PROBLEM TO WORK ON »
Copy each of the rows below word for word, and leave the pictures out of your copy.

RECORDS SUPPLIED »
^^^^

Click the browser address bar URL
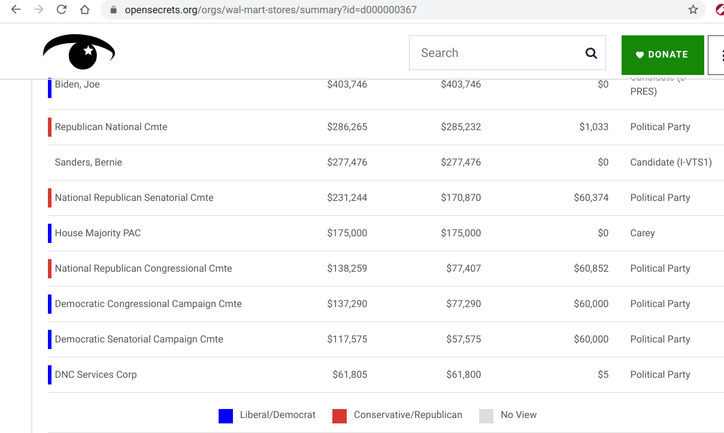The image size is (724, 433). [x=271, y=10]
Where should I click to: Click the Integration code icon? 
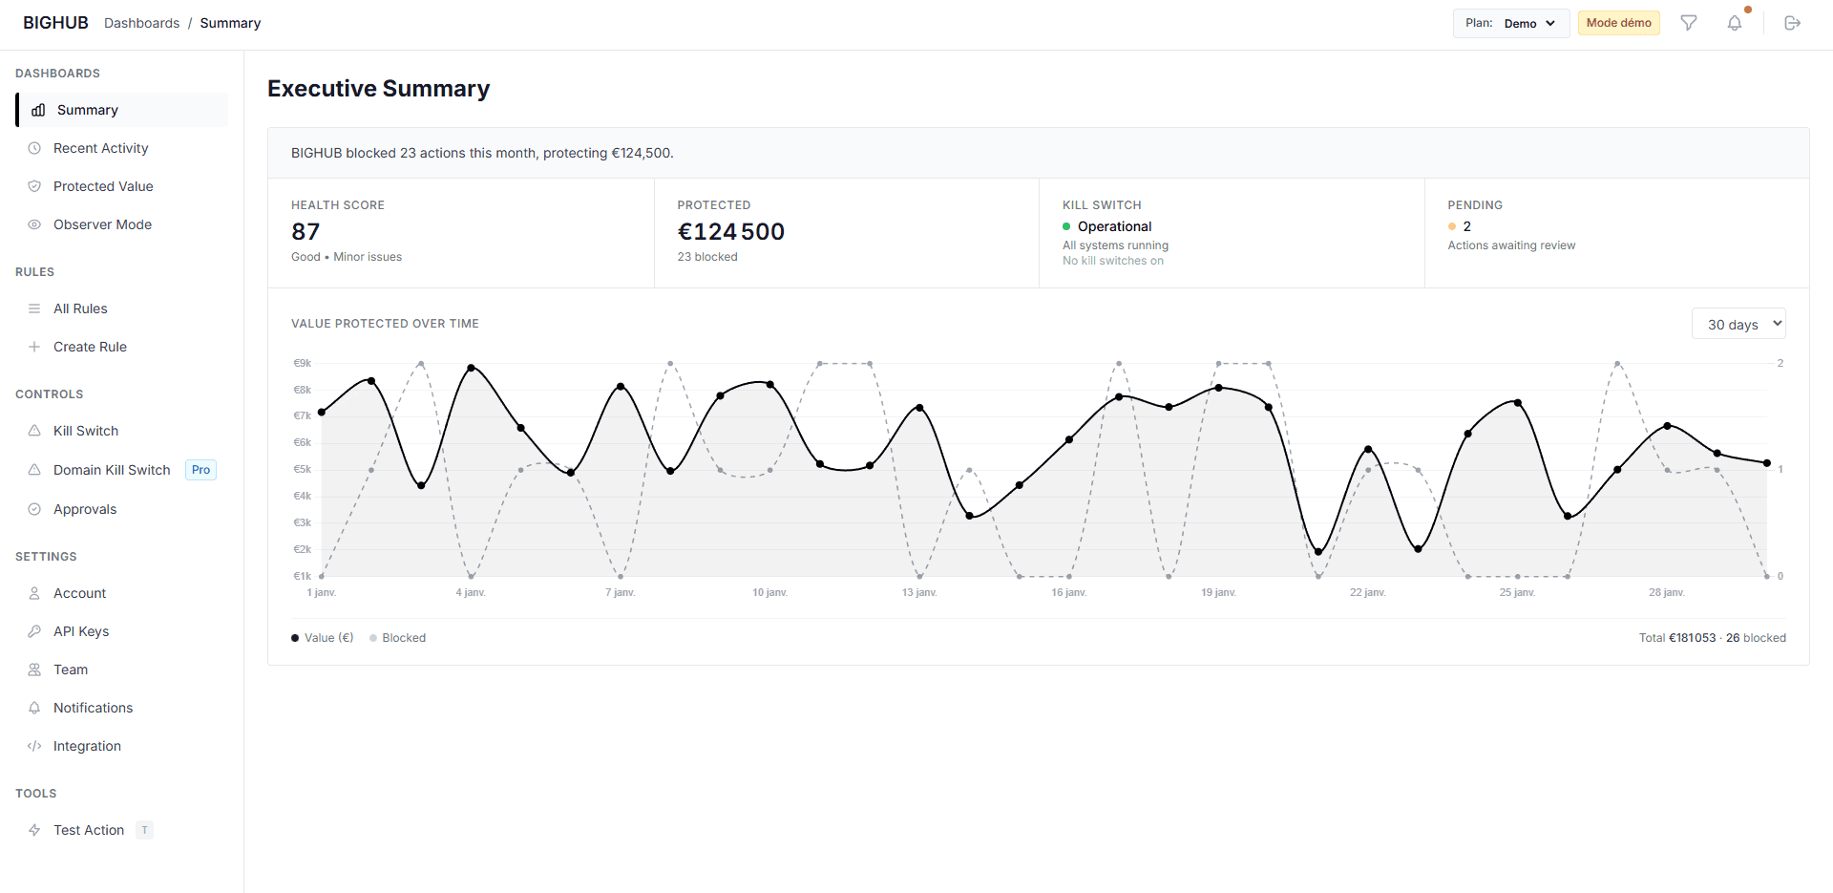point(34,746)
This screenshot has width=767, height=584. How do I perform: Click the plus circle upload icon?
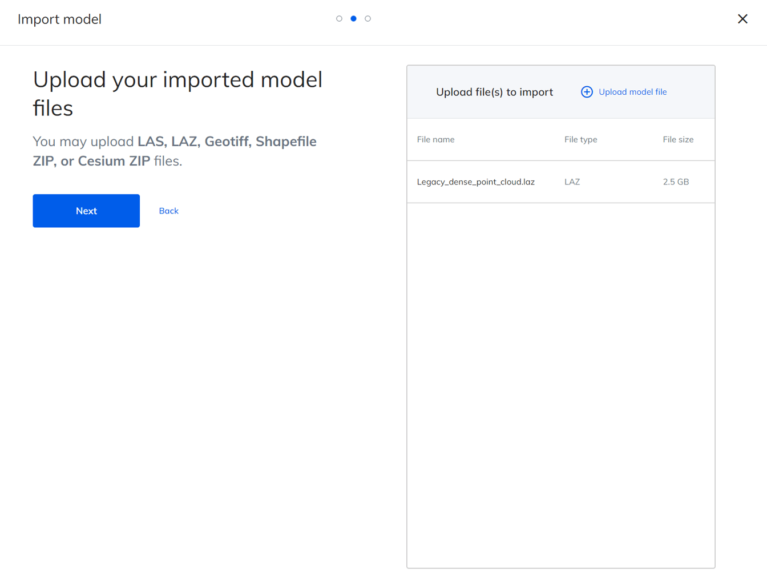[587, 92]
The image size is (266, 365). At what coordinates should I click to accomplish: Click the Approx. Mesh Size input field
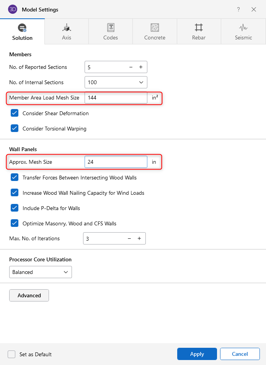pyautogui.click(x=116, y=162)
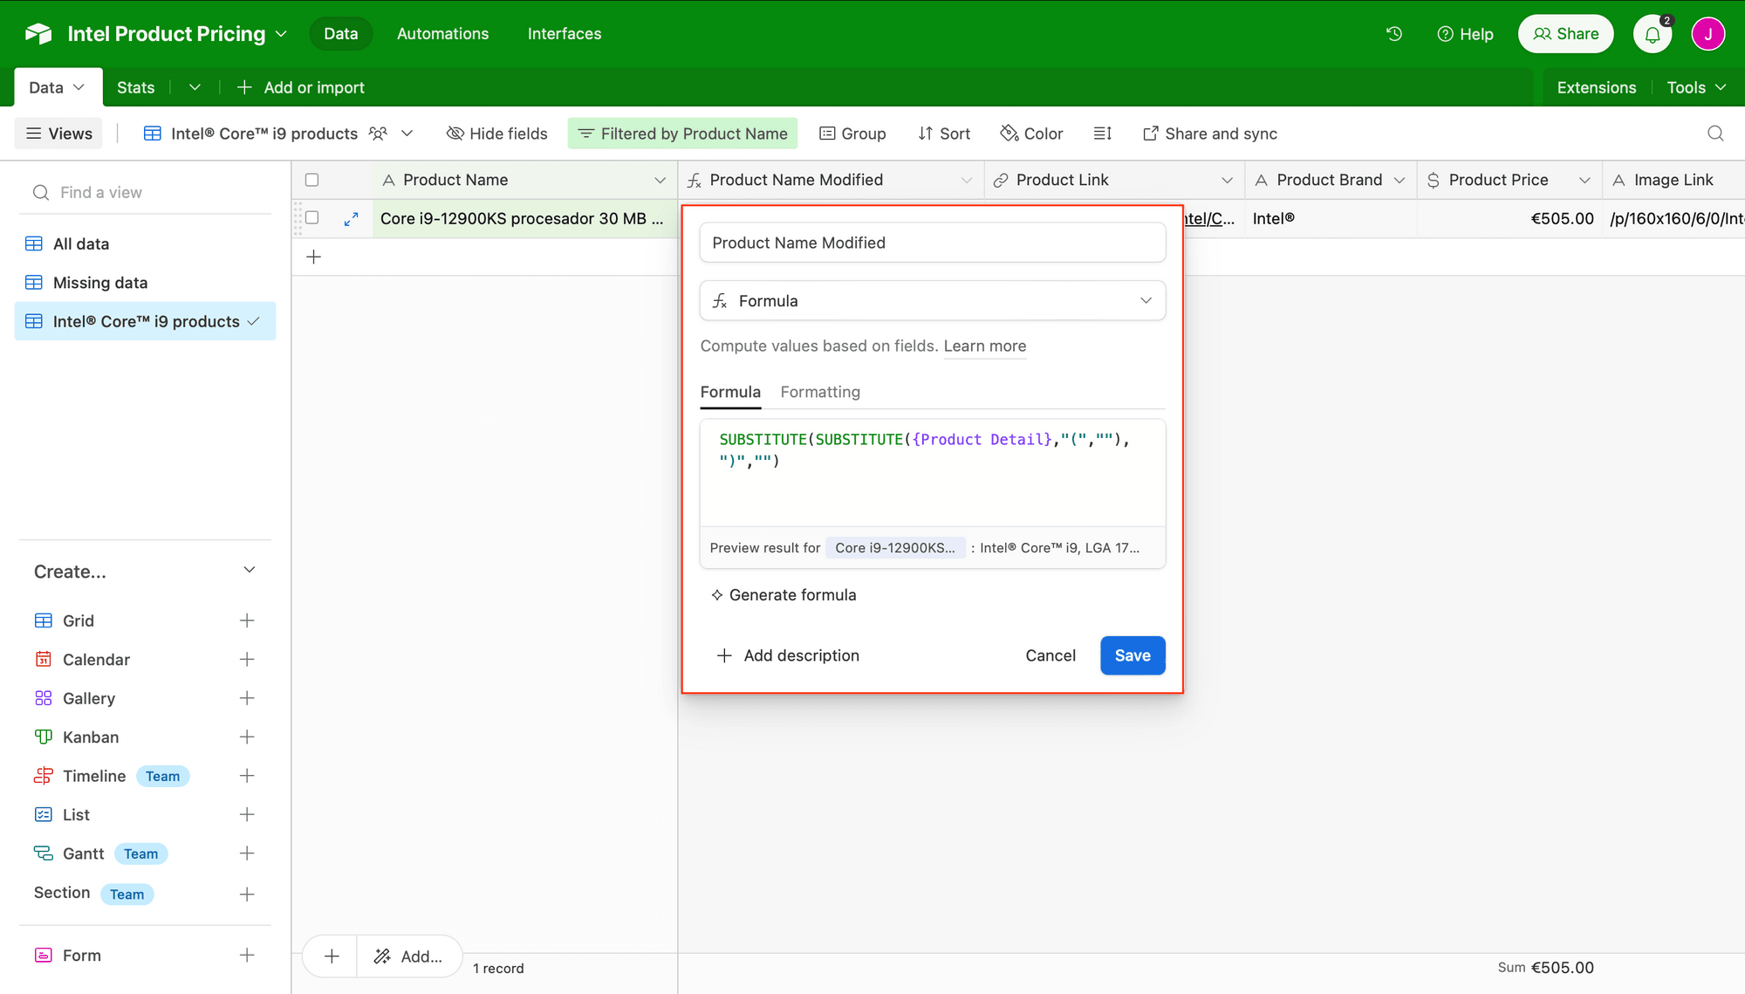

^^^^

TASK ANSWER »
Click the browser address bar URL
The image size is (724, 433). [x=271, y=10]
Where should I click to: Click the Integration code icon? 
point(34,746)
This screenshot has width=767, height=584. How do I perform: Click the plus circle upload icon?
[587, 92]
The image size is (266, 365). At what coordinates should I click to accomplish: Click the Approx. Mesh Size input field
pyautogui.click(x=116, y=162)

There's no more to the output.